The Augmented Dicky Fuller test is a type of statistical test called a unit root test.

Hint: [tsa.stattools.adfuller](https://www.statsmodels.org/dev/generated/statsmodels.tsa.stattools.adfuller.html)

In [5]:
# YOUR CODE HERE

### Identify the trends and seasonality from the given time series data [2 points]

* Apply seasonal decompose and plot the results
* Check the stationarity of data using rolling mean and rolling standard deviation.
* Make the time series data stationary
  * Apply a log transformation to reduce the variance of the series
  * Eliminate the Trend and Seasonality by Differencing 

**Note:** Ensure timeseries without NaN, inf, -inf values, Replace with 0 if found.

Read more about stationarity of a timeseries in the following [link](https://machinelearningmastery.com/time-series-data-stationary-python/)

In [6]:
# YOUR CODE HERE

### Test the Stationarity using Augmented Dicky Fuller Test [1 point]

Verify the stationarity post differencing, using ADF

Hint: [tsa.stattools.adfuller](https://www.statsmodels.org/dev/generated/statsmodels.tsa.stattools.adfuller.html)

In [7]:
# YOUR CODE HERE

### Auto Correlation Plot [1 point]

Autocorrelation refers to the degree of correlation between the values of the same variables across different observations in the data.  The concept of autocorrelation is most often discussed in the context of time series data in which observations occur at different points in time.

▶ **Data section**
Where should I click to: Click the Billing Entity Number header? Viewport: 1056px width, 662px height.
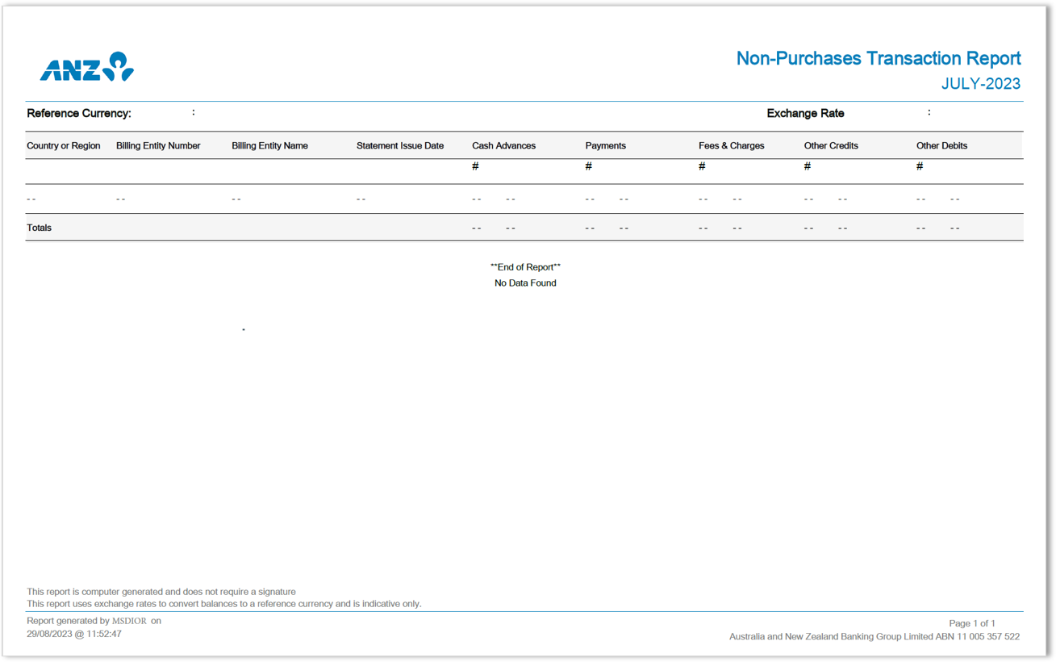coord(157,145)
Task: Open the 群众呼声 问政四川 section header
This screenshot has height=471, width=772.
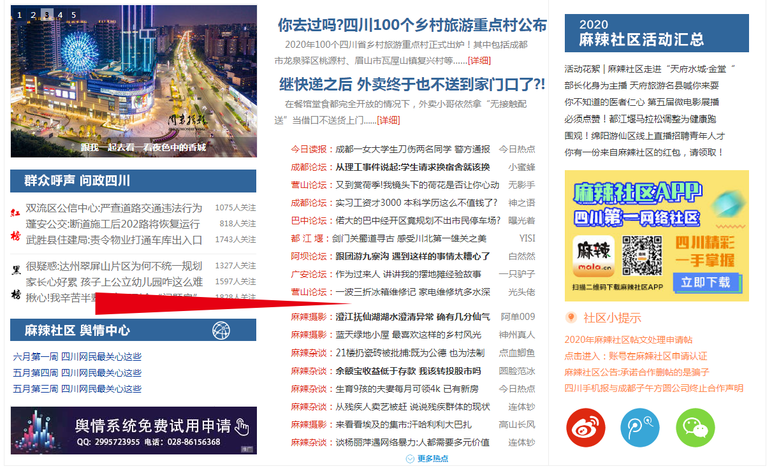Action: 76,181
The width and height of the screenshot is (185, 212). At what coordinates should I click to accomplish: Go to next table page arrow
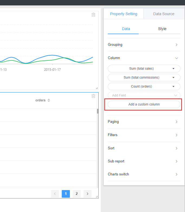pos(87,194)
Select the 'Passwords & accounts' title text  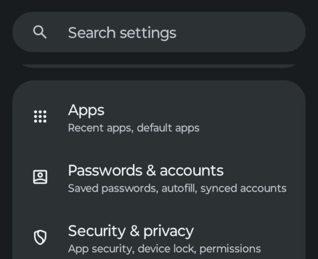coord(146,171)
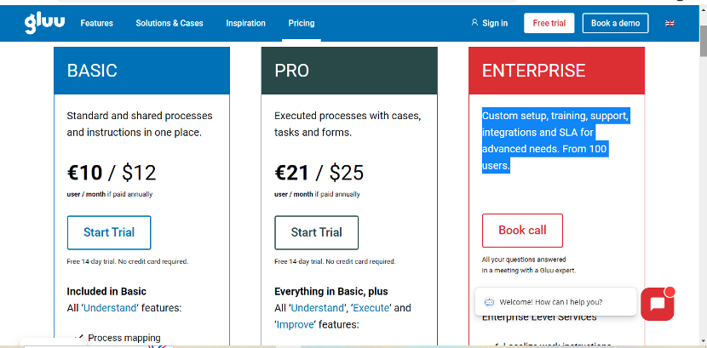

▶ **Goals**
1. Count how many lines of the records contain the string "height", treating case as significant, and give only that number.
2. Pick up the time series notebook text from its last sentence and write what comes next.
The text on time series analysis and the records are unrelated material.

▶ **Task results**
1. 3

2.
* Plot the auto correlation function (ACF and PACF)
* Analyse ACF and PACF plots and define AR (p) and MA(q) terms

In [8]:
# YOUR CODE HERE

### Train the Auto Regressive model [1 point]

Hint: sm.tsa.AR()

In [9]:
# YOUR CODE HERE

### ARMA Model [1 point]

* Train the ARMA model on timeseries data and print AIC value

In [10]:
# YOUR CODE HERE for ARIMA Model

#### Plot the predictions for timeseries data [1 point]

In [11]:
# YOUR CODE HERE

### Report Analysis

* Discuss how sudden effects of bitcoin price affects the model parameters
* State your observations about the trend and seasonality of the timeseries data
* Discuss how you selected ARMA (p and q) terms.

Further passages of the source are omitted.